Could you reproduce each of the records below line for line, with no changes?

╭──

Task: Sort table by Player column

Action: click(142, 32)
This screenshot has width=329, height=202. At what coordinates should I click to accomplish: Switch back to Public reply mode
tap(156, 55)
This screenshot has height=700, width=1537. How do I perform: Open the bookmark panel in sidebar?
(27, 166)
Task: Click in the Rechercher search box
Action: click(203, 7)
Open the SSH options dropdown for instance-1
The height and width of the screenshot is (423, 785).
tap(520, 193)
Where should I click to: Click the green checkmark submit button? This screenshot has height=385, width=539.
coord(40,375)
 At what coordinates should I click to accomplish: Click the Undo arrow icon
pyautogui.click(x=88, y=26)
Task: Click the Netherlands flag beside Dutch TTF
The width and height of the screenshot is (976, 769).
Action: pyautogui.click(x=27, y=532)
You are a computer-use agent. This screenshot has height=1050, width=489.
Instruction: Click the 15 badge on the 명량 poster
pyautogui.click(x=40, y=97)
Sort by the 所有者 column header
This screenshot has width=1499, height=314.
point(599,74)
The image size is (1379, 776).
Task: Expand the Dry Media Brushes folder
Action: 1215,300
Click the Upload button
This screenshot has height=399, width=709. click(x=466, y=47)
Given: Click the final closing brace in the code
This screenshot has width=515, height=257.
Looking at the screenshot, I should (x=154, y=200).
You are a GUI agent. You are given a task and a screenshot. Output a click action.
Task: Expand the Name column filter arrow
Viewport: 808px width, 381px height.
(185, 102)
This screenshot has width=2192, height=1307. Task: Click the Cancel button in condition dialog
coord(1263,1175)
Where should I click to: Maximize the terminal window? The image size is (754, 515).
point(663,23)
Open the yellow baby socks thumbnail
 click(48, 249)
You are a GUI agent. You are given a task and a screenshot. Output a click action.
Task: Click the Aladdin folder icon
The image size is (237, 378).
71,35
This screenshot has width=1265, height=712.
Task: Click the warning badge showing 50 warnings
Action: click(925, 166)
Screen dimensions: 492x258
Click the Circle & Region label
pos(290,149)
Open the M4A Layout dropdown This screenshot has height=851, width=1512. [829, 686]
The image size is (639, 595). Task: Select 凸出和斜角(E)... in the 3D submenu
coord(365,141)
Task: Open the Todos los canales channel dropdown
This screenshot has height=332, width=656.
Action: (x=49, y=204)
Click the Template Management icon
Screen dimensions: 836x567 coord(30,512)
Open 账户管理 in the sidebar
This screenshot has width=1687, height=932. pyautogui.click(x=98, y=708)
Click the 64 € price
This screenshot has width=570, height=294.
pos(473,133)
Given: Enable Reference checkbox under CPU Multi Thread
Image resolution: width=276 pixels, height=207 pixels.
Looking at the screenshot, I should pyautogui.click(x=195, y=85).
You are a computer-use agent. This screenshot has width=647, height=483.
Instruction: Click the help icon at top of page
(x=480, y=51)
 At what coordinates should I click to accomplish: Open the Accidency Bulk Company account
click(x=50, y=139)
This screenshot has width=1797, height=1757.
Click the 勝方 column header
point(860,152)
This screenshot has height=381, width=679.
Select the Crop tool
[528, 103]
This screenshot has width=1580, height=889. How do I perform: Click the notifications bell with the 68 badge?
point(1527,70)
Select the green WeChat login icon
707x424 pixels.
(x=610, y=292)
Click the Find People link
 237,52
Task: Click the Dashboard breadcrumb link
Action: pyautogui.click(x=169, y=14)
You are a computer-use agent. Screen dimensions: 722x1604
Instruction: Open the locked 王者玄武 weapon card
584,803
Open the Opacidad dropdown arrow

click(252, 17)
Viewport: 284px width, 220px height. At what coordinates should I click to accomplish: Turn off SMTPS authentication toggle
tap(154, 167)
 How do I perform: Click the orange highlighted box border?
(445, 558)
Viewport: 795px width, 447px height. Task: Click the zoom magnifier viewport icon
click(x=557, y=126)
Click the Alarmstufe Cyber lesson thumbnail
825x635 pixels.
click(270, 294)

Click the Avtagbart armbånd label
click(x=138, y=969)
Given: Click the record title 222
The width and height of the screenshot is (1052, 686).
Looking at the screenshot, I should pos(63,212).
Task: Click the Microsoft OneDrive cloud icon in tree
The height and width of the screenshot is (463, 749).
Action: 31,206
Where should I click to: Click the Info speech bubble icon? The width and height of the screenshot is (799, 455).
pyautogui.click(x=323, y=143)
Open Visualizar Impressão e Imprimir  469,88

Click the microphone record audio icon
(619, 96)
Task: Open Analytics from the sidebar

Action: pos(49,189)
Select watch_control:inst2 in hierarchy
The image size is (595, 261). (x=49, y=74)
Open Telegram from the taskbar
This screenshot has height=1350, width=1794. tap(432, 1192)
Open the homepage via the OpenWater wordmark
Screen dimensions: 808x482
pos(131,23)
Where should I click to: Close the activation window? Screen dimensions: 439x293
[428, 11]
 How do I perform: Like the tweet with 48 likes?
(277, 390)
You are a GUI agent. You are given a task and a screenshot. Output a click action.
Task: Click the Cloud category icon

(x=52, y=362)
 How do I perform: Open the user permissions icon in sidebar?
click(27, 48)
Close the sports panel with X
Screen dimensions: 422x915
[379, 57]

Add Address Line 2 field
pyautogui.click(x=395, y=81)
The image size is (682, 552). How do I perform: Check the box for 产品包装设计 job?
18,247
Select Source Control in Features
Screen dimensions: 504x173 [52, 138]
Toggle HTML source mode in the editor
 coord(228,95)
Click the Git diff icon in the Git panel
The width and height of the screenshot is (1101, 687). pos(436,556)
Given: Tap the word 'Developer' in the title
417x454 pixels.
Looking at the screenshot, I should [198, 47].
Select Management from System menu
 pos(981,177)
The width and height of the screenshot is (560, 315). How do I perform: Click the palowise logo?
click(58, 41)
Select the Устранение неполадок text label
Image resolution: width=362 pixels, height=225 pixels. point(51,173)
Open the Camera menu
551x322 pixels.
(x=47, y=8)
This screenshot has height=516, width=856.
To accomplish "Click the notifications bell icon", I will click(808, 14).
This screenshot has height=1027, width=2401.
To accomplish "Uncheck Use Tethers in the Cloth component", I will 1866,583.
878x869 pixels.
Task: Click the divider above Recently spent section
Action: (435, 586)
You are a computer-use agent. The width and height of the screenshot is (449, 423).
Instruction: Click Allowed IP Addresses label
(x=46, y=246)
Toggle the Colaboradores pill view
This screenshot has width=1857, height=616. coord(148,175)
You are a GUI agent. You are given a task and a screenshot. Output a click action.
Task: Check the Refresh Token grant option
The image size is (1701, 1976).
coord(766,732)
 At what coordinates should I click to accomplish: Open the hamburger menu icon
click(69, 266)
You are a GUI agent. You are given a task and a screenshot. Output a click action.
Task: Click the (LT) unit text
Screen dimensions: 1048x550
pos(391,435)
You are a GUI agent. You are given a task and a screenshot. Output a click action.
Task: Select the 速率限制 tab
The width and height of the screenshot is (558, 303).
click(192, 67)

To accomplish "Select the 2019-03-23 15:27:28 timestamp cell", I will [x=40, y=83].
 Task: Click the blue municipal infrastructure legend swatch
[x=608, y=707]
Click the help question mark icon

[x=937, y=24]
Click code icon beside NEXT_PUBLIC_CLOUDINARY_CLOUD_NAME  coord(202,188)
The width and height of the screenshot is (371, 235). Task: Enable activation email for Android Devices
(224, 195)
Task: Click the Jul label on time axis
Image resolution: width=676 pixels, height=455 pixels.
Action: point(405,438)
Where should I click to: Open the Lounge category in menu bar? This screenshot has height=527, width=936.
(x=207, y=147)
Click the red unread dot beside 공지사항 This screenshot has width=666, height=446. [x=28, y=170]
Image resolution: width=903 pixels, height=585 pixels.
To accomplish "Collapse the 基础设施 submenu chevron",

╰──

> **EXERCISE OUTPUT**:
Task: Sort table by Player column

Action: click(142, 32)
This screenshot has width=329, height=202. At what coordinates should I click to accomplish: Switch back to Public reply mode
tap(156, 55)
This screenshot has height=700, width=1537. How do I perform: Open the bookmark panel in sidebar?
(27, 166)
Task: Click in the Rechercher search box
Action: click(203, 7)
Open the SSH options dropdown for instance-1
The height and width of the screenshot is (423, 785).
tap(520, 193)
Where should I click to: Click the green checkmark submit button? This screenshot has height=385, width=539.
coord(40,375)
 At what coordinates should I click to accomplish: Click the Undo arrow icon
pyautogui.click(x=88, y=26)
Task: Click the Netherlands flag beside Dutch TTF
The width and height of the screenshot is (976, 769).
Action: pyautogui.click(x=27, y=532)
You are a computer-use agent. This screenshot has height=1050, width=489.
Instruction: Click the 15 badge on the 명량 poster
pyautogui.click(x=40, y=97)
Sort by the 所有者 column header
This screenshot has width=1499, height=314.
point(599,74)
The image size is (1379, 776).
Task: Expand the Dry Media Brushes folder
Action: 1215,300
Click the Upload button
This screenshot has height=399, width=709. click(x=466, y=47)
Given: Click the final closing brace in the code
This screenshot has width=515, height=257.
Looking at the screenshot, I should (x=154, y=200).
You are a GUI agent. You are given a task and a screenshot. Output a click action.
Task: Expand the Name column filter arrow
Viewport: 808px width, 381px height.
(185, 102)
This screenshot has width=2192, height=1307. Task: Click the Cancel button in condition dialog
coord(1263,1175)
Where should I click to: Maximize the terminal window? The image size is (754, 515).
point(663,23)
Open the yellow baby socks thumbnail
 click(48, 249)
You are a GUI agent. You are given a task and a screenshot. Output a click action.
Task: Click the Aladdin folder icon
The image size is (237, 378).
71,35
This screenshot has width=1265, height=712.
Task: Click the warning badge showing 50 warnings
Action: click(925, 166)
Screen dimensions: 492x258
Click the Circle & Region label
pos(290,149)
Open the M4A Layout dropdown This screenshot has height=851, width=1512. [829, 686]
The image size is (639, 595). Task: Select 凸出和斜角(E)... in the 3D submenu
coord(365,141)
Task: Open the Todos los canales channel dropdown
This screenshot has height=332, width=656.
Action: (x=49, y=204)
Click the Template Management icon
Screen dimensions: 836x567 coord(30,512)
Open 账户管理 in the sidebar
This screenshot has width=1687, height=932. pyautogui.click(x=98, y=708)
Click the 64 € price
This screenshot has width=570, height=294.
pos(473,133)
Given: Enable Reference checkbox under CPU Multi Thread
Image resolution: width=276 pixels, height=207 pixels.
Looking at the screenshot, I should pyautogui.click(x=195, y=85).
You are a computer-use agent. This screenshot has width=647, height=483.
Instruction: Click the help icon at top of page
(x=480, y=51)
 At what coordinates should I click to accomplish: Open the Accidency Bulk Company account
click(x=50, y=139)
This screenshot has width=1797, height=1757.
Click the 勝方 column header
point(860,152)
This screenshot has height=381, width=679.
Select the Crop tool
[528, 103]
This screenshot has width=1580, height=889. How do I perform: Click the notifications bell with the 68 badge?
point(1527,70)
Select the green WeChat login icon
707x424 pixels.
(x=610, y=292)
Click the Find People link
 237,52
Task: Click the Dashboard breadcrumb link
Action: pyautogui.click(x=169, y=14)
You are a computer-use agent. Screen dimensions: 722x1604
Instruction: Open the locked 王者玄武 weapon card
584,803
Open the Opacidad dropdown arrow

click(252, 17)
Viewport: 284px width, 220px height. At what coordinates should I click to accomplish: Turn off SMTPS authentication toggle
tap(154, 167)
 How do I perform: Click the orange highlighted box border?
(445, 558)
Viewport: 795px width, 447px height. Task: Click the zoom magnifier viewport icon
click(x=557, y=126)
Click the Alarmstufe Cyber lesson thumbnail
825x635 pixels.
click(270, 294)

Click the Avtagbart armbånd label
click(x=138, y=969)
Given: Click the record title 222
The width and height of the screenshot is (1052, 686).
Looking at the screenshot, I should pos(63,212).
Task: Click the Microsoft OneDrive cloud icon in tree
The height and width of the screenshot is (463, 749).
Action: 31,206
Where should I click to: Click the Info speech bubble icon? The width and height of the screenshot is (799, 455).
pyautogui.click(x=323, y=143)
Open Visualizar Impressão e Imprimir  469,88

Click the microphone record audio icon
(619, 96)
Task: Open Analytics from the sidebar

Action: pos(49,189)
Select watch_control:inst2 in hierarchy
The image size is (595, 261). (x=49, y=74)
Open Telegram from the taskbar
This screenshot has height=1350, width=1794. tap(432, 1192)
Open the homepage via the OpenWater wordmark
Screen dimensions: 808x482
pos(131,23)
Where should I click to: Close the activation window? Screen dimensions: 439x293
[428, 11]
 How do I perform: Like the tweet with 48 likes?
(277, 390)
You are a GUI agent. You are given a task and a screenshot. Output a click action.
Task: Click the Cloud category icon

(x=52, y=362)
 How do I perform: Open the user permissions icon in sidebar?
click(27, 48)
Close the sports panel with X
Screen dimensions: 422x915
[379, 57]

Add Address Line 2 field
pyautogui.click(x=395, y=81)
The image size is (682, 552). How do I perform: Check the box for 产品包装设计 job?
18,247
Select Source Control in Features
Screen dimensions: 504x173 [52, 138]
Toggle HTML source mode in the editor
 coord(228,95)
Click the Git diff icon in the Git panel
The width and height of the screenshot is (1101, 687). pos(436,556)
Given: Tap the word 'Developer' in the title
417x454 pixels.
Looking at the screenshot, I should [198, 47].
Select Management from System menu
 pos(981,177)
The width and height of the screenshot is (560, 315). How do I perform: Click the palowise logo?
click(58, 41)
Select the Устранение неполадок text label
Image resolution: width=362 pixels, height=225 pixels. point(51,173)
Open the Camera menu
551x322 pixels.
(x=47, y=8)
This screenshot has height=516, width=856.
To accomplish "Click the notifications bell icon", I will click(808, 14).
This screenshot has height=1027, width=2401.
To accomplish "Uncheck Use Tethers in the Cloth component", I will 1866,583.
878x869 pixels.
Task: Click the divider above Recently spent section
Action: (435, 586)
You are a computer-use agent. The width and height of the screenshot is (449, 423).
Instruction: Click Allowed IP Addresses label
(x=46, y=246)
Toggle the Colaboradores pill view
This screenshot has width=1857, height=616. coord(148,175)
You are a GUI agent. You are given a task and a screenshot. Output a click action.
Task: Check the Refresh Token grant option
The image size is (1701, 1976).
coord(766,732)
 At what coordinates should I click to accomplish: Open the hamburger menu icon
click(69, 266)
You are a GUI agent. You are given a task and a screenshot. Output a click action.
Task: Click the (LT) unit text
Screen dimensions: 1048x550
pos(391,435)
You are a GUI agent. You are given a task and a screenshot. Output a click action.
Task: Select the 速率限制 tab
The width and height of the screenshot is (558, 303).
click(192, 67)

To accomplish "Select the 2019-03-23 15:27:28 timestamp cell", I will [x=40, y=83].
 Task: Click the blue municipal infrastructure legend swatch
[x=608, y=707]
Click the help question mark icon

[x=937, y=24]
Click code icon beside NEXT_PUBLIC_CLOUDINARY_CLOUD_NAME  coord(202,188)
The width and height of the screenshot is (371, 235). Task: Enable activation email for Android Devices
(224, 195)
Task: Click the Jul label on time axis
Image resolution: width=676 pixels, height=455 pixels.
Action: point(405,438)
Where should I click to: Open the Lounge category in menu bar? This screenshot has height=527, width=936.
(x=207, y=147)
Click the red unread dot beside 공지사항 This screenshot has width=666, height=446. [x=28, y=170]
Image resolution: width=903 pixels, height=585 pixels.
To accomplish "Collapse the 基础设施 submenu chevron",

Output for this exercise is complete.